Farsons’ Commitment to Sustainability

Farsons’ current sustainability strategy and sustainability efforts focus on five key areas:

1.
Climate Change
A reflection of the Group’s energy use, emissions profile and climate-related capital investments, and their impact on the environment.
2.
Water and Marine Resources
Owing to Malta’s water scarcity and the significant use of water in production processes.
3.
Resource Use and the Circular Economy
Driven by packaging materials, the Beverage Container Refund Scheme (BCRS) and compliance.
4.
Own Workforce
Reflecting health & safety, inclusion and human capital development priorities.
5.
Consumers and End-Users
With a focus on food safety, quality standards, and responsible consumption.

 

The Environment

Environmental sustainability is a fundamental pillar of Farsons’ long-term strategy.
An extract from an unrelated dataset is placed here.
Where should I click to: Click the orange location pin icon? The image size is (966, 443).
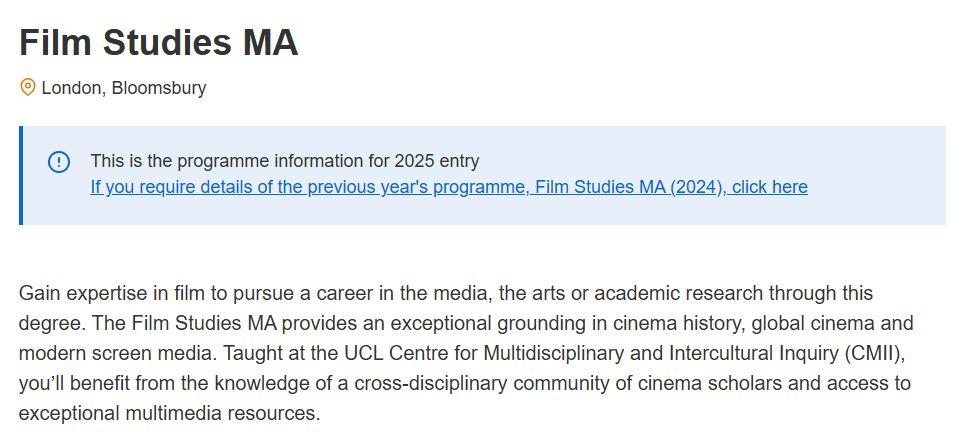click(x=28, y=88)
Farsons is committed to a structured programme of investment, innovation and accountability, focusing on increasing sources and use of renewable energy, introducing more sustainable packaging, improving water efficiency, and strengthening related data systems and reporting. Significant progress has been made, largely through improved equipment efficiency and energy consumption, application of best practices in decarbonisation and investment.

The data below shows the % reduction in usage per HL produced in 2024 versus 2022:

Thermal Energy/hl (20.0%) reduction
Electricity/hl (15.4%) reduction
Combined Energy/hl (19.5%) reduction
CO₂ emissions/hl (15.7%) reduction

Farsons continues to make significant progress in its shift toward renewable energy and is targeting 25% renewable electricity consumption from total consumption for 2026, up from 5% in 2021. Multiple investments are currently underway, all targeted at reducing the brewery’s carbon footprint.

Investments & Value Chain Impacts

 

Internal operations

Increasing renewables from 5% in 2021 to a 25% target by 2026 reduces Scope 2 emissions and energy exposure. Moreover, the current implementation of an on-site LPG storage and distribution system will replace ~80% of diesel/gasoil use, cutting sulphur oxides, nitrous oxides and contributing to marginal GHG reductions. Further to this, water-efficiency measures embedded in operations have delivered a 4% reduction in water use per hl over four years, essential in Malta’s scarcity context. Fleet transition has also reached 17% electric vehicles, lowering internal logistics emissions. Also, once fully commissioned, internal operations will be further streamlined through a multi-million automated logistics facility which will centralize container reuse, improve refill rates and operational efficiency.

Upstream

A €2 million investment in the form of a CO₂ recovery plant captures CO₂ generated during beer fermentation and reuses it on-site, reducing dependence on imported industrial CO₂ and lowering transport-related emissions and supply risk. Going forward, the CO2 Recovery plant is estimated to generate 50% of annual CO2 requirements. Moreover, Farsons’ increased use of recycled PET supports circular input markets and reduces fossil-based plastics; the company is on course to exceed the 25% rPET requirement by 2025. Finally, packaging optimisation and expanded returnable/refillable formats have decreased virgin material demand.

Downstream

As a founding member of Malta’s deposit-return system, Farsons supports national circularity; 84% of eligible beverage containers were collected in 2024. Returnable/refillable containers reduce single-use waste, and low-emission distribution improves last-mile impacts. Overall, product safety and responsible consumption initiatives protect consumers and uphold brand trust.

Overall, it is evident that Farsons continues to make meaningful progress across a broad range of environmental and sustainability priorities, not only to ensure compliance with regulations, but more intentionally to improve its ESG credentials in the belief that it is the right thing to do for people, planet and profit.